Meetings Mean Business—and Dollars!
Last March we reported on the turmoil in the meetings industry and the U.S. Travel Association’s Meetings Mean Business outreach campaign. While the campaign has succeeded in many respects, many policymakers, media and other opinion leaders continue to believe that meetings are frivolous or unnecessary. According to Geoff Freeman, senior vice president of USTA in Washington, D.C., we must reinforce the message and “speak to the revenue that meetings and events create for companies, how they help to retain the best employees and how they make businesses stronger.”Here are some facts provided by USTA, as a reminder:
- Each meeting and event traveler in the U.S. spends an average of $1,000 per trip.
- 87% of Americans who have attended an out-of-town meeting or convention for work say meetings are important to running a strong business.
- Meetings, events and performance incentive travel in the U.S. account for roughly 15% of all domestic travel, generating 1 million jobs and $27 billion in wages.
- Meetings provide $16 billion in tax revenue at federal, state and local levels.
- Without jobs related to meetings, conventions and incentives, the average American household would be on the hook for roughly $136 in extra annual taxes.
- The FAA projects U.S. airlines will have 7.8% fewer passengers in 2009 than in 2008.
- Five of the top 15 states in meetings and events travel spending (for 2007) are in the West, per the American Traveler Study by TNS Global. They are: No. 1, California ($16 million); No. 2, Texas ($9.3 million); No. 3, Nevada ($8.9 million); No. 10, Arizona ($2.2 million); and No. 15, Colorado ($1.8 million).
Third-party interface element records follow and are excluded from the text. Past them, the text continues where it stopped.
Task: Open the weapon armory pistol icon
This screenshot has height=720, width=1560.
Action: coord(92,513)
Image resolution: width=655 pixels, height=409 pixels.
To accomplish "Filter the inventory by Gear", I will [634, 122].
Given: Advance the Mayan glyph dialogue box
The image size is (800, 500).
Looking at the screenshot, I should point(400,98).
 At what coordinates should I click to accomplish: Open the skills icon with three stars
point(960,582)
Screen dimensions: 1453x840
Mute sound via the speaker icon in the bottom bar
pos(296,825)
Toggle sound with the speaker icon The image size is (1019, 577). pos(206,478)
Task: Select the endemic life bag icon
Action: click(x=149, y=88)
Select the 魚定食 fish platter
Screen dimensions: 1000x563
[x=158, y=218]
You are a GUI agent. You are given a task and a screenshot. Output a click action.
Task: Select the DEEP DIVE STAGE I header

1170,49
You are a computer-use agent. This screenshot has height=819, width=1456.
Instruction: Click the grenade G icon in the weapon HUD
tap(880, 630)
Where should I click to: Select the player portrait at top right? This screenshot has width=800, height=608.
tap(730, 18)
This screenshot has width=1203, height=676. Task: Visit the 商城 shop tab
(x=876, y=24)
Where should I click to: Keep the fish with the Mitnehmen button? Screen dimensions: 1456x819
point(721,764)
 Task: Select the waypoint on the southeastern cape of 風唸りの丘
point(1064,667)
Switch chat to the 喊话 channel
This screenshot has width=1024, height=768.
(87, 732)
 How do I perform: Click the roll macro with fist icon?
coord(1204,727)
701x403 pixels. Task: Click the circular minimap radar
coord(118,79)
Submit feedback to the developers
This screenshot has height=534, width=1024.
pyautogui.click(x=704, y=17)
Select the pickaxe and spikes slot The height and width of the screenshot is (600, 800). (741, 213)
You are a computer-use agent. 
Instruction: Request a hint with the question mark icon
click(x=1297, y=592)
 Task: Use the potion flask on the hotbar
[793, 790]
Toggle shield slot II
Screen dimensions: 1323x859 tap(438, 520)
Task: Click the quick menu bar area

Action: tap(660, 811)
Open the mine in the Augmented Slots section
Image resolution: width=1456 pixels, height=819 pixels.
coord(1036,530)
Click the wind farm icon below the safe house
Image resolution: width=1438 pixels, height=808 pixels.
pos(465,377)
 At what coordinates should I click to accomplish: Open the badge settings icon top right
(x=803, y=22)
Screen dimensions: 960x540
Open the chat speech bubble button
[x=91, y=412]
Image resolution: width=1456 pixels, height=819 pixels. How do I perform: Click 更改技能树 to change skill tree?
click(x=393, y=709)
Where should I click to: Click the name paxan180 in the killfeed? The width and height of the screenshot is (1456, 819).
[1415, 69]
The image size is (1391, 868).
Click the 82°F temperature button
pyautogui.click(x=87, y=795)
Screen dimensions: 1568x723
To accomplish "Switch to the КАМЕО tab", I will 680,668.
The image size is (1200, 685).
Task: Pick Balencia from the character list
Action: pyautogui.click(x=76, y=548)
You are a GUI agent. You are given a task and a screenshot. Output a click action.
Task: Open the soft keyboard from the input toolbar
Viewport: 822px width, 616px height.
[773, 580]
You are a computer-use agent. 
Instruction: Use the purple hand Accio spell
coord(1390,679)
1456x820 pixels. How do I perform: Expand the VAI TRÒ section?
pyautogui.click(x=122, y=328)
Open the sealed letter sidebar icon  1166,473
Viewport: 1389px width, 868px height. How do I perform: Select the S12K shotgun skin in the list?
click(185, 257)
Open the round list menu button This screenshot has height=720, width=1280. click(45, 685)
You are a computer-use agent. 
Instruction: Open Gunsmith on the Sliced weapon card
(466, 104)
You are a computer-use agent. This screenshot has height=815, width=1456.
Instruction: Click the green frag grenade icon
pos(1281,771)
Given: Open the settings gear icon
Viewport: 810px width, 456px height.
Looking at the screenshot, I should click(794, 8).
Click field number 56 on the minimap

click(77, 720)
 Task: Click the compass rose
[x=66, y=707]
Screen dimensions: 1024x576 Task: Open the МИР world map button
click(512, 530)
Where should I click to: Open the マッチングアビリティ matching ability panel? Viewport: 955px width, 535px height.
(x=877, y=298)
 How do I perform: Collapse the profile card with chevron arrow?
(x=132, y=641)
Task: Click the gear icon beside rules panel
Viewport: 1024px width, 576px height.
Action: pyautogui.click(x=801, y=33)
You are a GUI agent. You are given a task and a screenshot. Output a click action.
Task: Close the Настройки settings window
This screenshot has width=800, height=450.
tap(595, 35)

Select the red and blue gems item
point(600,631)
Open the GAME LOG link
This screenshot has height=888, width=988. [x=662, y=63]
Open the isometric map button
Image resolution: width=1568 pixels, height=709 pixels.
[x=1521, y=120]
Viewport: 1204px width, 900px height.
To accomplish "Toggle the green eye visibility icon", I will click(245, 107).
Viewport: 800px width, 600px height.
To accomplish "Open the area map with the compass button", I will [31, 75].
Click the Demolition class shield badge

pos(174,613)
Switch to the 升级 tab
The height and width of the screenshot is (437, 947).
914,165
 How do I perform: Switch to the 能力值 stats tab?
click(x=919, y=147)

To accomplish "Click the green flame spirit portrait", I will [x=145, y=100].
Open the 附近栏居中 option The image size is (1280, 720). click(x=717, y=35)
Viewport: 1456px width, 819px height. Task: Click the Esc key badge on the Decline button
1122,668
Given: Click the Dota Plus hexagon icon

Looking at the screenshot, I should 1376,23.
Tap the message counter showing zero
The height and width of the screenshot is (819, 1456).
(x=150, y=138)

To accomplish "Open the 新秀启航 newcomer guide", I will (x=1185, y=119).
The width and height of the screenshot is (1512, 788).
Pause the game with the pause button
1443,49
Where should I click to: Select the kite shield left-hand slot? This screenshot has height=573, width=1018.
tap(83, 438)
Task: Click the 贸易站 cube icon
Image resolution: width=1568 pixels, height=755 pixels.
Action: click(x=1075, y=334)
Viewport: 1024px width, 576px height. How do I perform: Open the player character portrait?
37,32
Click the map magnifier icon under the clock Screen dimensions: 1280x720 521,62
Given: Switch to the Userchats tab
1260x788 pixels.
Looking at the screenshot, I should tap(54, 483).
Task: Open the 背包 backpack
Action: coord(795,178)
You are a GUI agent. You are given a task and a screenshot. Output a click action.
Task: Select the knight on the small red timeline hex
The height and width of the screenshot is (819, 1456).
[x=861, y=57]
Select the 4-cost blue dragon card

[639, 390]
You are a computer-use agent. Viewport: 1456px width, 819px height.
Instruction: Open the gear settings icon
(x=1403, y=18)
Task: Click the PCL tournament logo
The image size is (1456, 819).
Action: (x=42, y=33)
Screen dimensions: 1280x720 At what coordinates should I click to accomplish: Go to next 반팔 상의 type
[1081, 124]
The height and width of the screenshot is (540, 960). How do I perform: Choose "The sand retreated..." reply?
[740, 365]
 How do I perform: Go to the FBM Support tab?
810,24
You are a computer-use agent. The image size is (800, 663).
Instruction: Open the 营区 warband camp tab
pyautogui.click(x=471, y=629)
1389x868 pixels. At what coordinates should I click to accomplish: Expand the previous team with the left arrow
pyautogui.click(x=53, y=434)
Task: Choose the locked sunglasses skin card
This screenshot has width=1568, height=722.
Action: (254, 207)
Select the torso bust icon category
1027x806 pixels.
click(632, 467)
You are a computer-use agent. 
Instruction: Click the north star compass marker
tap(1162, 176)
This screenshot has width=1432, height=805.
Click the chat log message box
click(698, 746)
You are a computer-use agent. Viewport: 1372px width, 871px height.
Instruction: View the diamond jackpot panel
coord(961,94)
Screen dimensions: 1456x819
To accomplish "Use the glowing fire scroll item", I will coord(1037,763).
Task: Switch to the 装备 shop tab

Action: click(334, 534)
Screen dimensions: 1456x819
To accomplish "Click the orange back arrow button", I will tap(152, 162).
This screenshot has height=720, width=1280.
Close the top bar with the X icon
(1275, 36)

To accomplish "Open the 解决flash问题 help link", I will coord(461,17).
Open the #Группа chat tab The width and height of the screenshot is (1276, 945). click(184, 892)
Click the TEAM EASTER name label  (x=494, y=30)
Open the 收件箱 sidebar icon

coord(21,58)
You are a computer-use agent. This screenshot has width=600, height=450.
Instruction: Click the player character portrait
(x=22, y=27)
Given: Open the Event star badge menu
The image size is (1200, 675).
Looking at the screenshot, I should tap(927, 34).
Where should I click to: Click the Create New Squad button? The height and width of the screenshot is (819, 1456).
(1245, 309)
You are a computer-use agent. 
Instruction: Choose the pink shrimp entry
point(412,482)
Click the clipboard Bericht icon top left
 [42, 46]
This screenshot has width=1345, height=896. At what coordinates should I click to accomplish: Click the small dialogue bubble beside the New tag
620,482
- According to a Fortune magazine survey of 1,000 chief marketing officers, meetings and events provide the highest return on investment of any marketing channel.
- According to a TSEA Exhibit Management Survey Analysis, corporate private events budgets are expected to have dropped 30% to an average of $145,500 this year.
- According to a Smart Meetings poll, 53% of respondents said the public backlash to meetings influenced company decisions on whether to hold events this year.
Sandi Cain, a regular contributor to Smart Meetings, is a freelance journalist who has covered the meetings, hospitality and tourism industries for more than a decade.